2) Retirement allowance claims for the increased information and communications and beneficial rights under the instant retirement trust agreement are ultimately premised on the retirement allowance claims for the increased information and communications, but it cannot be deemed that the same claims are different from the grounds for the occurrence of the rights and the obligor, and as long as the beneficial rights under the retirement trust agreement have occurred once the retirement allowance claims were first extinguished due to extinctive prescription, etc., it is reasonable to deem that the beneficial rights under the instant retirement trust agreement are not naturally extinguished.

3) We examine the period of extinctive prescription of beneficial rights under the instant retirement trust agreement.

The fact that the right to benefit with respect to the trust money under Article 39 of the Retirement Trust Contract of this case provides that if it is not exercised for ten years from the time it is possible to exercise the right, the extinctive prescription shall be completed as seen above.

However, the extinctive prescription of five years is applied pursuant to Article 64 of the Commercial Act, since increased information and communication and the Industrial Bank of Korea’s retirement trust agreement and the Defendant’s right to benefit under the instant retirement trust agreement are claims arising out of commercial activities. According to Article 184(2) of the Civil Act, extinctive prescription cannot be excluded, extended, or aggravated by a juristic act, and even if the extinctive prescription period is extended by a juristic act, it shall not be effective in accordance with the above

In the instant case, even if the Health Center, rise information and communication, and the Industrial Bank of Korea agreed to extend the extinctive prescription period of the right to benefit under the instant retirement trust agreement to 10 years more than the original extinctive prescription period, this is no longer effective pursuant to Article 184(2) of the Civil Act. Therefore, it is reasonable to deem the extinctive prescription period of the right to benefit under the Defendant’s retirement trust agreement

As seen above, the Defendant could exercise the right to benefit from May 2, 2005, where the right to benefit under the instant retirement trust agreement was created upon the Defendant’s retirement, and the Defendant’s right to benefit was extinguished after the lapse of five years thereafter.

4) As to this, the Defendant asserts to the effect that the extinctive prescription of the right to benefit has been interrupted by approving the debt owed by the Defendant and depositing the amount corresponding to the Defendant’s right to benefit. Therefore, we examine this point.

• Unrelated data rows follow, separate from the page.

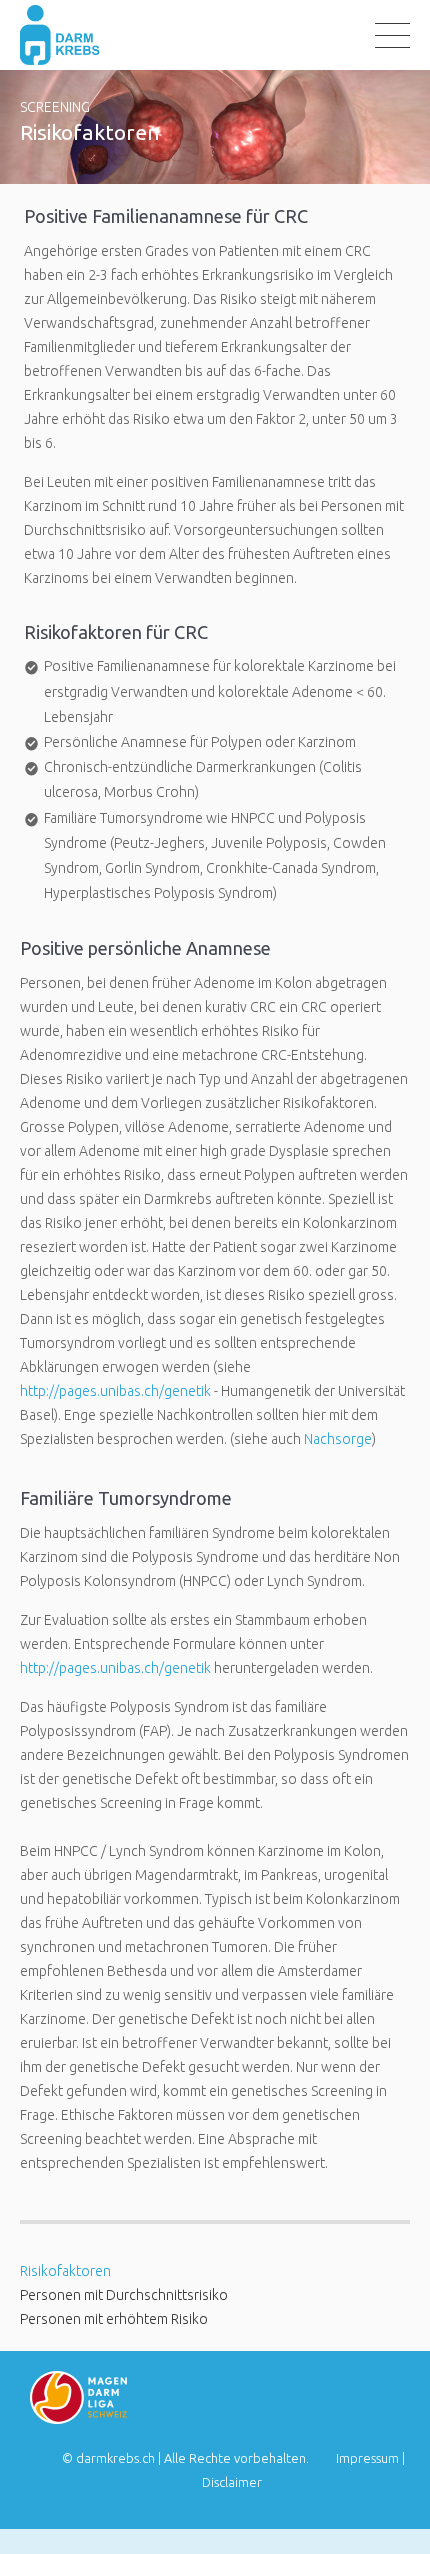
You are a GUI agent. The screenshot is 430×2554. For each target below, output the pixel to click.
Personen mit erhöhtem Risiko (114, 2319)
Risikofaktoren (65, 2271)
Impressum (367, 2458)
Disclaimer (232, 2482)
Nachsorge (338, 1439)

On the other hand, as seen above, the Industrial Bank of Korea appears to have deposited its profits on the ground that the creditor of the amount equivalent to the defendant's right to benefit is the plaintiff or the defendant is unknown. In light of such circumstances, it is difficult to recognize the Industrial Bank of Korea as having given up the benefit of prescription by approving the monetary debt owed to the defendant, and there is no other evidence to acknowledge otherwise.

D. Whether the right to claim the payment of the instant deposit belongs to anyone

As seen above, it is reasonable to view that the retirement trust contract of this case was terminated upon the completion of the payment of retirement allowances to all beneficiaries other than the defendant by March 15, 2006 under the retirement trust contract of this case, and the defendant's claim for profits was extinguished by prescription.

Therefore, the Industrial Bank of Korea is obligated to return the Defendant’s remaining property to the Plaintiff, who comprehensively succeeded to the rights and obligations of the truster pursuant to Article 28(2) of the Retirement Trust Contract of this case. Thus, the right to claim for payment of deposit money deposited by the Industrial Bank of Korea shall be

In addition, since the defendant is dissatisfied with this, there is a benefit of confirmation.

4. Conclusion

Therefore, the plaintiff's claim of this case shall be accepted for the reasons and it is so decided as per Disposition.